_Requirement_. When you reach the line that contains "Click the blue %d legend line sample" in the entries below, begin returning lines exactly as written and continue through the last one.

_Data for this task_.

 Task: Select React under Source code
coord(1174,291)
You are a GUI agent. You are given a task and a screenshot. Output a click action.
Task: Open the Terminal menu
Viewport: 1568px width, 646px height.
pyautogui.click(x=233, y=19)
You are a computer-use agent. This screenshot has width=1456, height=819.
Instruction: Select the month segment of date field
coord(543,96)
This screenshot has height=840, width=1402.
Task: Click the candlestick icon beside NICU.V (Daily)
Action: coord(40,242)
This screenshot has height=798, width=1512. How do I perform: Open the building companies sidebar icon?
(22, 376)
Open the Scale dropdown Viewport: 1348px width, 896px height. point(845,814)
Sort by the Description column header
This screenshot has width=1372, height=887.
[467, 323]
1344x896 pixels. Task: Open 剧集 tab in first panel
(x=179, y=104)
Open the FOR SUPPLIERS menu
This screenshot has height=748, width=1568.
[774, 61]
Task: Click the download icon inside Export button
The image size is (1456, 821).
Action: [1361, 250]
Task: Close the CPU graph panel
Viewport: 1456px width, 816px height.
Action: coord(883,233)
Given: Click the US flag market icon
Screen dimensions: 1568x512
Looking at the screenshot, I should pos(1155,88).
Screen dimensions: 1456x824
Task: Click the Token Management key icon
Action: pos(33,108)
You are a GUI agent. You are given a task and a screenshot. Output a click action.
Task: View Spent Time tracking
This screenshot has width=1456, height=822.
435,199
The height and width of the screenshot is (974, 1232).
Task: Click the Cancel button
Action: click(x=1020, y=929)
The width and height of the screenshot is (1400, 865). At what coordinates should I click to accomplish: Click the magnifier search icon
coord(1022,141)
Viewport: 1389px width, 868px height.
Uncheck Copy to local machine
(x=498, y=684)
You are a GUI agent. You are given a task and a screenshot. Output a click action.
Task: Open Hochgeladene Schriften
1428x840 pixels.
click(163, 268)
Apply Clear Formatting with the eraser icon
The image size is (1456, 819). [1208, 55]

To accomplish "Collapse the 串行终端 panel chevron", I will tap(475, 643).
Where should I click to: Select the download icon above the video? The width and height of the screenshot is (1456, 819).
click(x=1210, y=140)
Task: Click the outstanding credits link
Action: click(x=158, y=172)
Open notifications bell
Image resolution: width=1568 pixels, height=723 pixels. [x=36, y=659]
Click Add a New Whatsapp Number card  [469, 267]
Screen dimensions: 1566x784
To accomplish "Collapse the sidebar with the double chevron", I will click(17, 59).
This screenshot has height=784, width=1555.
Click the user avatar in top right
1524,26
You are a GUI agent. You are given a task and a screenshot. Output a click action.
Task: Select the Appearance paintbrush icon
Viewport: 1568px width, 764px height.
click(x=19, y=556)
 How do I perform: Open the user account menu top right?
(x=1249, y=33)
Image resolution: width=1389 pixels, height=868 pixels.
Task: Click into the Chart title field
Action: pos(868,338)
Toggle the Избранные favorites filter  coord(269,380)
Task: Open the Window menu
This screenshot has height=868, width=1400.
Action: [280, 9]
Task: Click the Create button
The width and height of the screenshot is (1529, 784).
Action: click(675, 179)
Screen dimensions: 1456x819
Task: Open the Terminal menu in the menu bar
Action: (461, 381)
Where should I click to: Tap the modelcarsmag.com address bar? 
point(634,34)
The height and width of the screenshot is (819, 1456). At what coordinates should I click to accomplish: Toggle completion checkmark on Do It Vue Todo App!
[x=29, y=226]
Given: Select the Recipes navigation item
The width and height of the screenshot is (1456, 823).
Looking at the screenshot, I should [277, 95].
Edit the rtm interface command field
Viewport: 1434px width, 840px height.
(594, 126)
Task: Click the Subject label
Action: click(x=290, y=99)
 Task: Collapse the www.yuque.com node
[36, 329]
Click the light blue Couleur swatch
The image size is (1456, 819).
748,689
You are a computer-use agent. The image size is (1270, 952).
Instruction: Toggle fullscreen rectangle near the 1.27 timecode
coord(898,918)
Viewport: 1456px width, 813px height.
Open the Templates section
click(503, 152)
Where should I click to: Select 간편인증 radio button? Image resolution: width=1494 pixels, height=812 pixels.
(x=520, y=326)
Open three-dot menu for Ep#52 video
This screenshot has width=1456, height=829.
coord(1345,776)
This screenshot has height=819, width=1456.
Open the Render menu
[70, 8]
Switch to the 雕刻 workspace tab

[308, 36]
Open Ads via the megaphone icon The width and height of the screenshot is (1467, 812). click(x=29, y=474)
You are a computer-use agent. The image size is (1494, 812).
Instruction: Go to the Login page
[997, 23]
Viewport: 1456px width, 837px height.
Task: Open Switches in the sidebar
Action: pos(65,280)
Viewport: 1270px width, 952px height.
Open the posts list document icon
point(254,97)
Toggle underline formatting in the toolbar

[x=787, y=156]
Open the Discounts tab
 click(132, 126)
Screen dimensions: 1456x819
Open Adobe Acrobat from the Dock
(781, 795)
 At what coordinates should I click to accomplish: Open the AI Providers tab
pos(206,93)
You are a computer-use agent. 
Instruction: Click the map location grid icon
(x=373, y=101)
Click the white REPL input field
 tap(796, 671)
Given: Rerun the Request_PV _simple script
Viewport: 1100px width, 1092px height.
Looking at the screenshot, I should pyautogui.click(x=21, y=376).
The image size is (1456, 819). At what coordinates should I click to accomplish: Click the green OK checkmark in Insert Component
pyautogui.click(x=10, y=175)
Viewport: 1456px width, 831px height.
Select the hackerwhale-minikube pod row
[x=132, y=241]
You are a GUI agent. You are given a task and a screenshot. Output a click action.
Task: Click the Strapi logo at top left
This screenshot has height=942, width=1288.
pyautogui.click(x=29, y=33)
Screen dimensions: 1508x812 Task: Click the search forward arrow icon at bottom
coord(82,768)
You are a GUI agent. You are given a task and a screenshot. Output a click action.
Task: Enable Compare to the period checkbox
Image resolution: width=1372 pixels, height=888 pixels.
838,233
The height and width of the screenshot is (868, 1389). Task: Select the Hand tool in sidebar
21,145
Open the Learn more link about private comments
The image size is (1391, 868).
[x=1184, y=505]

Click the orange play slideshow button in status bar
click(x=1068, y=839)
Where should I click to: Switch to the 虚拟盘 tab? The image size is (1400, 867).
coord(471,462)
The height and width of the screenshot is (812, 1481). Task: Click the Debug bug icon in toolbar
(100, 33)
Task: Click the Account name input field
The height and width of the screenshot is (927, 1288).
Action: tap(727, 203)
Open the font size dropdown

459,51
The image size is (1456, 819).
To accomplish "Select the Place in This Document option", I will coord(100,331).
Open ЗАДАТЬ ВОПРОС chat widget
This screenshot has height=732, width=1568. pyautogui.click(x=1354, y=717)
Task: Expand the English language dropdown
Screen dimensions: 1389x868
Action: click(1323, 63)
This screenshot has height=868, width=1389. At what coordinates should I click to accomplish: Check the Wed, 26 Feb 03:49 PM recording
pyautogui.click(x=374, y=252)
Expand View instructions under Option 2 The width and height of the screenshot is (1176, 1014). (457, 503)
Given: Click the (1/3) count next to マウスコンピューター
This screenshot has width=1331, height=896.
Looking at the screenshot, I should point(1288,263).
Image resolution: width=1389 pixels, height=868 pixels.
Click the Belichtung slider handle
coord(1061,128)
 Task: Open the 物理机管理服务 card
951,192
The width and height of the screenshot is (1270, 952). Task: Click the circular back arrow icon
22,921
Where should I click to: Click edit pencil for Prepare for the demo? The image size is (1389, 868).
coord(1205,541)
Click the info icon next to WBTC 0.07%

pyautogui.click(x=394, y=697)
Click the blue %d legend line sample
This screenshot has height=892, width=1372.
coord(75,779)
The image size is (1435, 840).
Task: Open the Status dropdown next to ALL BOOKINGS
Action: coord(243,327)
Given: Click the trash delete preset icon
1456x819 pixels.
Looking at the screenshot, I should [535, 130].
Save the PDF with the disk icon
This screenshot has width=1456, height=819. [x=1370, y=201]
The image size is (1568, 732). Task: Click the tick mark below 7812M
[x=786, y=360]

_Answer for this exercise_.
Click the blue %d legend line sample
This screenshot has height=892, width=1372.
coord(75,779)
The image size is (1435, 840).
Task: Open the Status dropdown next to ALL BOOKINGS
Action: coord(243,327)
Given: Click the trash delete preset icon
1456x819 pixels.
Looking at the screenshot, I should [535, 130].
Save the PDF with the disk icon
This screenshot has width=1456, height=819. [x=1370, y=201]
The image size is (1568, 732). Task: Click the tick mark below 7812M
[x=786, y=360]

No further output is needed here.